Now that our automated scanner is in place, we can test it by pushing a Docker container, and check if it scans.
To illustrate the images scanning we will build an example Node.JS application based on the official “hello world” example described in their website.
Go to your Cloud9 Workspace and download and uncompress example container files
wget https://github.com/johnfitzpatrick/hello-world-node-vulnerable/archive/v1.2.zip
unzip v1.2.zip
cd hello-world-node-vulnerable-1.2
And build and push the image to ECR
export IMAGE=$AWS_ACCOUNT.dkr.ecr.$REGION.amazonaws.com/$ECR_NAME
docker build . -t $IMAGE
docker push $IMAGE
As soon as the image has been pushed to the registry, a new Amazon CodeBuild pipeline will be automatically created that executes an image scan using the integrated Sysdig Inline Scanner.
If you wish, you can check the CodeBuild pipeline status by visiting: Developer Tools > CodeBuild.
Click on the ‘Sysdig-CloudVision-ScanningCodeBuildStack-*’ build project, then click the build to drill down and tail the logs as the scan proceeds
Once complete the scan will show the status ‘Failed’.

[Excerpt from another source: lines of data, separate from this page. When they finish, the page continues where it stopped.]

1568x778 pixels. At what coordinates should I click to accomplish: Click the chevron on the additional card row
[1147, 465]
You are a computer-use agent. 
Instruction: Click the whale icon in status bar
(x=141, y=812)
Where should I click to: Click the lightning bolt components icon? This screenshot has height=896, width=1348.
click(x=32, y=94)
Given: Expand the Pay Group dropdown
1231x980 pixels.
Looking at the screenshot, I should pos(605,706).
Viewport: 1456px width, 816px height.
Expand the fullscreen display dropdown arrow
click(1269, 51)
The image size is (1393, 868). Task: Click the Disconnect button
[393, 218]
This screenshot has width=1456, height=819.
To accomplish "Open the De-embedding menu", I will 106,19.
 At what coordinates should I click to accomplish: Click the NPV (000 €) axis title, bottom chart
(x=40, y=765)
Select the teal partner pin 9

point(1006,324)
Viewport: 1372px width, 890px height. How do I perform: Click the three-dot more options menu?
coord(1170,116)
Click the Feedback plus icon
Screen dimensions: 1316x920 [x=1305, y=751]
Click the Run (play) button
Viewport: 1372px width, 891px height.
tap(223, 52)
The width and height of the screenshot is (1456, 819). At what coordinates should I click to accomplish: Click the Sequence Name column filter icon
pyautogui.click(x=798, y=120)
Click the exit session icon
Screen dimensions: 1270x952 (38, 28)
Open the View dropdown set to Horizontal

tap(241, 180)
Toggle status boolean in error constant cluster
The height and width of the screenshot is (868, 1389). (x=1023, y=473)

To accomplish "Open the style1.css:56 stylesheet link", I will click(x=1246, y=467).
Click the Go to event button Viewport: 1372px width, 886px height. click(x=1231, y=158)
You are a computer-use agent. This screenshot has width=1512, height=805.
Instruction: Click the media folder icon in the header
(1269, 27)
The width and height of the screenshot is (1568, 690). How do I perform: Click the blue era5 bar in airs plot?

Important This may mean the image has failed the scan, and not that the image scan process itself has failed. Check the CodeBuild pipeline logs to verify.
To see the scan results on Sysdig Secure Dashboard,
Click your new aws-workshop
image.
You’ll see the image have several major vulnerabilities.
With Sysdig Secure you have full visibility of the security and compliance posture across your entire estate, in a single pane of glass, and as a central location for all security profiles and policies.